_Text block:_
Grandmother’s Keeper
In the summer of my freshman year, my grandmother developed dementia. She had been living by herself in California for a decade at that point, but had barely been able to speak English. As with any other Chinese family, we thought a nursing home would essentially be the same as saying to my grandmother that we hated her. So, my family took her into our house to live with us, and so that we could take care of her. However, my father was often on business trips and my sister was away at college, leaving my mother, grandmother and me alone in the house.
Initially, my grandmother was a welcome addition to the house, cooking with my mother, taking care of my sister and me when we were home, and being a heartwarming presence. But, with dementia, these things were never meant to last. The dementia progressed, and with the lack of memory, my grandmother grew more and more paranoid. She believed that we were keeping her prisoner in our house. She would try to escape everyday, with my mother or me having to chase after her and convince her to come back home.
One day, when my mother was at work, my grandmother just escaped through the garage. I chased after her, unable to convince her to go home. She had found our neighbors house, and was attempting to tell them that she wanted away from us. Luckily, she was only capable of speaking mandarin and our neighbors couldn’t understand. I could feel the blood rush to my head, the panic bubbling in my stomach. I reassured our neighbors, telling them that my grandmother meant no harm, that she was simply confused. I kept her company and called my mother to tell her to come home. After what seemed like an eternity, my mother came back. She gently told my grandmother that she was safe, and that I wasn’t there to antagonize her and our poor neighbors should be left alone. Luckily it worked that time.
Soon though, no words would work on her. She kept insisting that we were tormenting her, keeping her in prison. To be fair to her, my parents, out of fear that my grandmother would escape, had installed child-locks on our doors, and secured the garage door shut at night. Of course, nothing was impenetrable. And, of course, the day came when my mother and I woke up to my grandmother gone. No trace of where she had left to, other than a half-opened garage door. My poor mother had a panic attack and wasn’t sure what to do. As an immigrant, she heard that we weren’t allowed to report someone as missing until the 24 hour mark hit, but she was panicking from losing her mother. I knew I needed to calm her down and find her, so I called the police myself. They arrived, and said she had been found at a hospital nearby. Some helpful Samaritans had picked her up off the street and dropped her off at the hospital. My mother and I went to the hospital and picked her up. I could see in my mother that she couldn’t handle it anymore.

_To do:_
1 > From the Grandmother's Keeper essay, extract the stretch from "One day, when" through "worked that time.".
2 > In the Grandmother's Keeper essay, how long had the grandmother been living by herself in California before she developed dementia?
3 > Proceed with the Grandmother's Keeper essay, starting after its final sentence.

_Dataset extract:_
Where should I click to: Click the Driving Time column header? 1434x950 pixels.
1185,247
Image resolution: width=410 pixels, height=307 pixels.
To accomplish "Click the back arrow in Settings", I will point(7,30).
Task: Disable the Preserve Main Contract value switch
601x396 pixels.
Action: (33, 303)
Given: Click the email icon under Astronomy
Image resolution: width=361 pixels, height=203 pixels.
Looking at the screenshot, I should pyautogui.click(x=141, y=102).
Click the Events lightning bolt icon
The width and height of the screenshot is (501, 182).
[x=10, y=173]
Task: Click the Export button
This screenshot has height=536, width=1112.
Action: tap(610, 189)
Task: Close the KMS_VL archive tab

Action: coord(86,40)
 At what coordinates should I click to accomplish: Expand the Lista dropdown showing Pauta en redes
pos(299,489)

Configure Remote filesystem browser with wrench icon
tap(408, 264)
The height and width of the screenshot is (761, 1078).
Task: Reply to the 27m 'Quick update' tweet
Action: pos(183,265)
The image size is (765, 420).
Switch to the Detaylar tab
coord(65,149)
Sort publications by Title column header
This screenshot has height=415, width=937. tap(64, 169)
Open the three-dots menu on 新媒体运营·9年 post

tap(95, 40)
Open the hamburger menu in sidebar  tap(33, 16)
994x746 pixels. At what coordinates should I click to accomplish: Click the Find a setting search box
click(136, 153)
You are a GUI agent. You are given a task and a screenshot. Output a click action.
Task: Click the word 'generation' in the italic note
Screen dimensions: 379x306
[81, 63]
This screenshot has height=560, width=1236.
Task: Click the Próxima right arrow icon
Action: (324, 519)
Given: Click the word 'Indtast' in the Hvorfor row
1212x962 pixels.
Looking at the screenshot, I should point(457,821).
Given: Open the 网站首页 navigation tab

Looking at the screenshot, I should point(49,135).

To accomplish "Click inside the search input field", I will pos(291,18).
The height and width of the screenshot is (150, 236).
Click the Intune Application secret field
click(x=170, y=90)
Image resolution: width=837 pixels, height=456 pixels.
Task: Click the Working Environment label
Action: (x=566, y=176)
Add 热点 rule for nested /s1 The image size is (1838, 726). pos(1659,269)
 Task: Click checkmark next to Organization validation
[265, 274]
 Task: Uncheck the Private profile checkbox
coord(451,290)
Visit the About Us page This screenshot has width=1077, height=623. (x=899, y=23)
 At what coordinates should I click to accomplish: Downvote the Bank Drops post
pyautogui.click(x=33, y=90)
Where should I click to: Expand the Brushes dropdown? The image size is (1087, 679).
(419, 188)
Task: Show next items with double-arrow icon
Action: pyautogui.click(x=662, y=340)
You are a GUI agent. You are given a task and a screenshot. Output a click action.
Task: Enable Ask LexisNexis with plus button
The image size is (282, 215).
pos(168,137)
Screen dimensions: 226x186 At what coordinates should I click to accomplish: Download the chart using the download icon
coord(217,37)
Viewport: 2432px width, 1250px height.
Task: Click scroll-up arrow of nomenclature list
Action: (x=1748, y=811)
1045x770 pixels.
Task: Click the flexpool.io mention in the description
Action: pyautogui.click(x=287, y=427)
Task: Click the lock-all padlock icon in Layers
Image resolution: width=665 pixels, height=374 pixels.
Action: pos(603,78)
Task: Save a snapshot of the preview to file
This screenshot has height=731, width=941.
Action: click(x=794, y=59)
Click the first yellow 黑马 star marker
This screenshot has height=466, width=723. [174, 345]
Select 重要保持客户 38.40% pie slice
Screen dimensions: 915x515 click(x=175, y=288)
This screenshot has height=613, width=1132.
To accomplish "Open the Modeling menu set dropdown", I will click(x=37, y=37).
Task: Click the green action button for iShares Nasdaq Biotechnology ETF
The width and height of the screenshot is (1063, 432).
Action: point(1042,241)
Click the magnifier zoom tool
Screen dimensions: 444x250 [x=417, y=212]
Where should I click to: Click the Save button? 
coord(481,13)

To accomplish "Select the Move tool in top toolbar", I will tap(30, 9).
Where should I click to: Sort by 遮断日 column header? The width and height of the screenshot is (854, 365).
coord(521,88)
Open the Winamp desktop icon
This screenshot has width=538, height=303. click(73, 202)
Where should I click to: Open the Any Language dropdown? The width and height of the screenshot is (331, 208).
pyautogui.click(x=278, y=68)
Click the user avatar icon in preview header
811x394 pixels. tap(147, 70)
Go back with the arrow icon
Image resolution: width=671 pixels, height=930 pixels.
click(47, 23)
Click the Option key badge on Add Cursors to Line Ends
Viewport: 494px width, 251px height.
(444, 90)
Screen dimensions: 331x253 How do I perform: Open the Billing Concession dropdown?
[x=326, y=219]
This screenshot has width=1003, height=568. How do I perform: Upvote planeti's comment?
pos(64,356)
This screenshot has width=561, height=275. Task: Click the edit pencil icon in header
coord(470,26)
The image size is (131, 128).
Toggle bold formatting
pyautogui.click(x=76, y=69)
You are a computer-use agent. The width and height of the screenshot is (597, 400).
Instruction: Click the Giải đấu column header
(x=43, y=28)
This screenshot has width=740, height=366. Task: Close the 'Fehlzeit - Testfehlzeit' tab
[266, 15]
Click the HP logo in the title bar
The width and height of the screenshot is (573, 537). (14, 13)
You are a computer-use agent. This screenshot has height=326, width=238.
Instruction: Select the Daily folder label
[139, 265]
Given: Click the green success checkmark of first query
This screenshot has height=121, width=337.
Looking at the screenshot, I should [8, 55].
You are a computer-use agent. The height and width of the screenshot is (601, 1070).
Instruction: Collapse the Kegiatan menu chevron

_Answers to the exercises:_
1 >
One day, when my mother was at work, my grandmother just escaped through the garage. I chased after her, unable to convince her to go home. She had found our neighbors house, and was attempting to tell them that she wanted away from us. Luckily, she was only capable of speaking mandarin and our neighbors couldn’t understand. I could feel the blood rush to my head, the panic bubbling in my stomach. I reassured our neighbors, telling them that my grandmother meant no harm, that she was simply confused. I kept her company and called my mother to tell her to come home. After what seemed like an eternity, my mother came back. She gently told my grandmother that she was safe, and that I wasn’t there to antagonize her and our poor neighbors should be left alone. Luckily it worked that time.

2 > A decade.

3 >
My family had put her into a nursing home. My mother’s hatred for the idea had been defeated, she was tired, more than physically, mentally and spiritually she knew that she couldn’t take care of my grandmother this way. However, this wasn’t the end of our problems. In this nursing home, everyone spoke English. My grandmother was unhappy and alone. When we went to visit her, she was quiet, disengaged. My mother was heartbroken, after all anyone seeing their own mother alone in a foreign country and her mind slowly giving in would be depressed.
As a result, my mom wanted to move her back to Taiwan, where the nursing homes would be better equipped to handle my grandmother. We then moved her to Taiwan, and a Taiwanese nursing home, where she could speak the language that everyone else spoke. It was better, but nothing was perfect.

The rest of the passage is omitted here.